With news of possible further mining of the sand dunes of Central Maui, the Office of Hawaiian Affairs Board of Trustees has formally called for a halt to the practice.
Saying they have a responsibility to protect the bones of Native Hawaiians buried in the dunes, the trustees voted Thursday to urge Maui County officials to determine if sand extraction violates the Maui zoning code and whether they can revoke or suspend the grading permit issued to developer Maui Lani Partners.
The trustees also urged the State Historic Preservation Division and the Maui Lanai Islands Burial Council to investigate the discovery of burials in the dunes there and whether historic preservation laws and conditions are being complied with and enforced.
“The community wants immediate action to preserve the sand dunes,” OHA CEO Kamana‘opono Crabbe said.
Developer Maui Lani Partners and contractor HC&D agreed to stop moving sand from Central Maui at the beginning of May after the county informed them that the operation may require a special or conditional use permit.
But activists say they discovered active sand operations last week at the company’s sand mining area near Maui Lani Parkway and west of the Dunes at Maui Lani Golf Course.
Maui Lani Partners couldn’t be reached for comment Friday.
Maui County spokesman Rod Antone said the county Planning Department and Department of Public Works are still reviewing the work performed last week to check compliance with the grading permit and county zoning laws on resource extraction.
Maui’s sand dunes were built up over thousands of years with small wind-blown grains that are spread out across the vast Central Maui isthmus from coast to coast.
Jocelyn Doane, OHA public policy manager, said the dunes have “immense cultural value and (are) well known for having iwi (bones) from battles and from other burials.”
Sand has been mined on Maui since before World War II, but the activity increased in the 1970s as Maui’s inland dunes became the source of sand for concrete used to fuel a construction boom.
By 1985, Maui sand started being barged to Honolulu, and over a couple of decades 5.5 million tons were shipped to Oahu for use in construction, according to a 2006 report compiled for the county Department of Public Works and Environmental Management. The report had estimated the sand could be depleted in less than 10 years.
According to Doane, the Maui Lanai Islands Burial Council in 2009 asked for an accounting of burials affected by the sand mining, but nothing came of it.
The mining continued and reportedly has been a source of sand for the concrete used to build the pillars and guideways of the Honolulu rail project now under construction.

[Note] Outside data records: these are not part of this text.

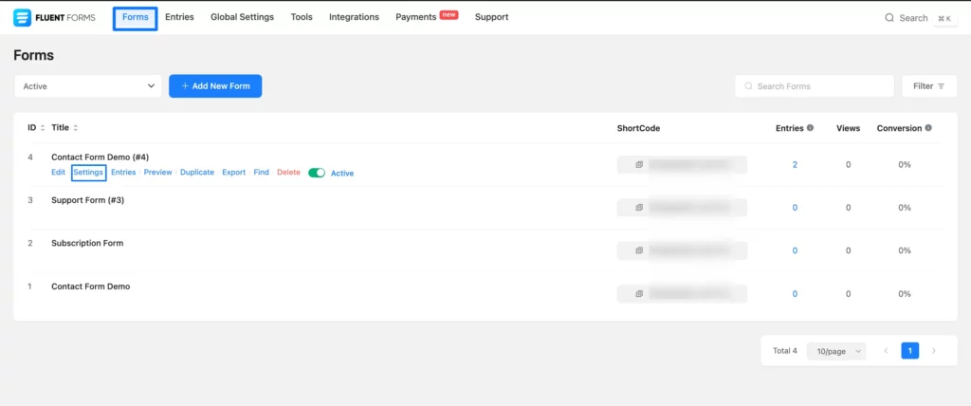Open Settings link for Contact Form Demo (#4)
Screen dimensions: 971x406
tap(88, 173)
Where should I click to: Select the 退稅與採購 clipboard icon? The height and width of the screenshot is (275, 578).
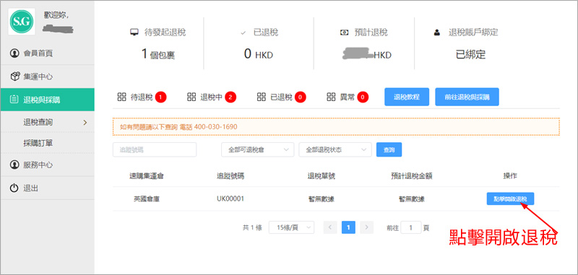click(x=14, y=100)

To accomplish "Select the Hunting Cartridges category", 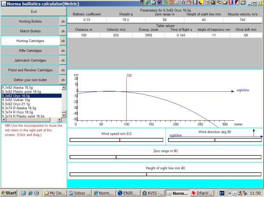I will click(30, 40).
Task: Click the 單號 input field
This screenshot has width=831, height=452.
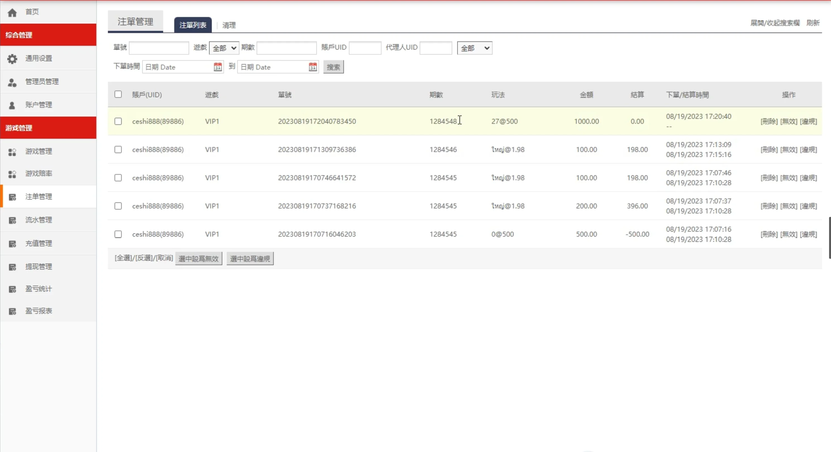Action: (159, 48)
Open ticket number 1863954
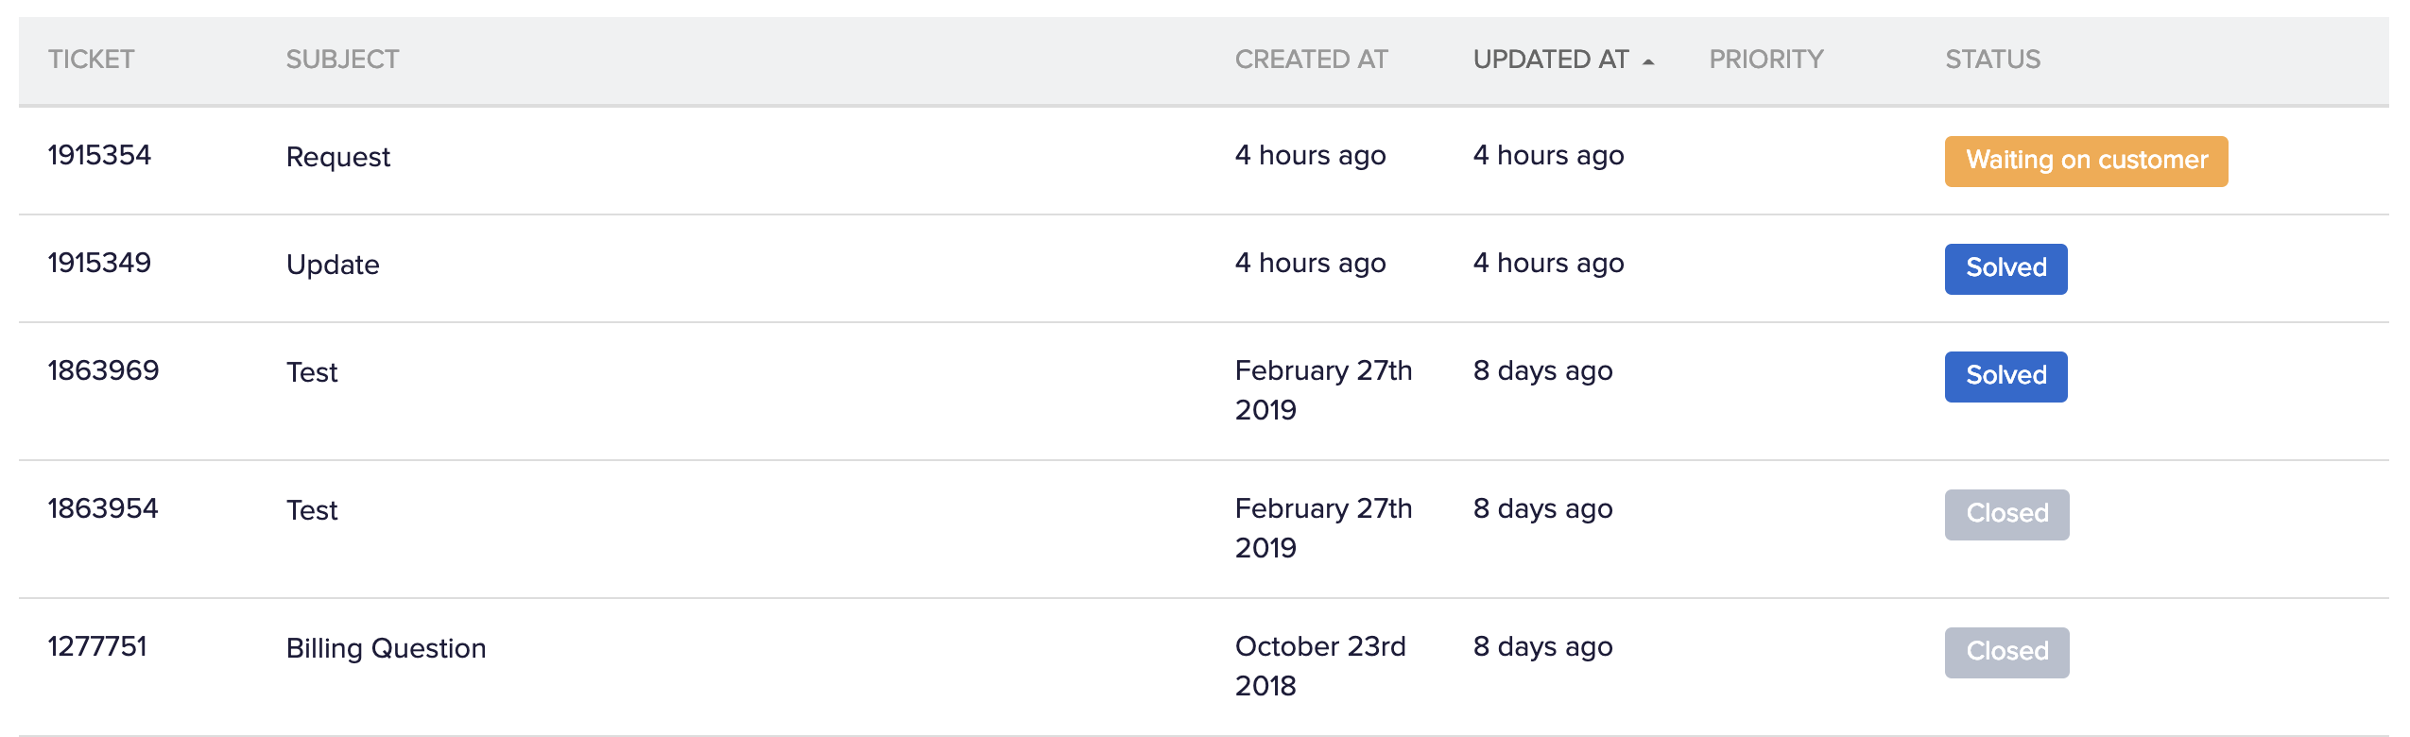Screen dimensions: 2410x737 coord(103,508)
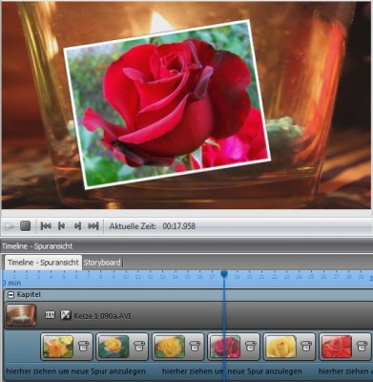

After community members brought the resource depletion and archaeological concerns to light a few months ago, Maui Mayor Alan Arakawa called for a sand export moratorium, and the Maui County Council began looking at solutions to the problem.
The county Planning Department in late April issued a formal notice of warning requiring the mining and transporting to stop while a review of the applicable laws takes place, although the warning doesn’t apply to all sand-moving activity, including cleanup, erosion control and safety measures on the property.
“This is the time to come forward,” Maui activist Clare Apana told the OHA trustees Thursday. “The sand of our kupuna (ancestors) is in those rail columns.”
In an emotional plea for help, Apana said the bones of Native Hawaiians are being “sand mined and sold as a commodity and put into concrete to build a rail that half the city does not want. I think they deserve better, and we can do better.”
Native Hawaiian burials are commonly found in sand dunes, and OHA’s 2015 iwi kupuna (ancestral bones) policy describes the human remains as “the most cherished possession within our lahui (nation).” The policy calls for the care, management and protection of iwi kupuna.
Several trustees last week suggested that OHA go to court over the issue.
“They’re just digging away all this sand with iwi in it. It’s sad,” trustee Lei Ahu Isa said.
“We have to do something now. We can’t wait any longer,” Maui trustee Carmen Hulu Lindsey added.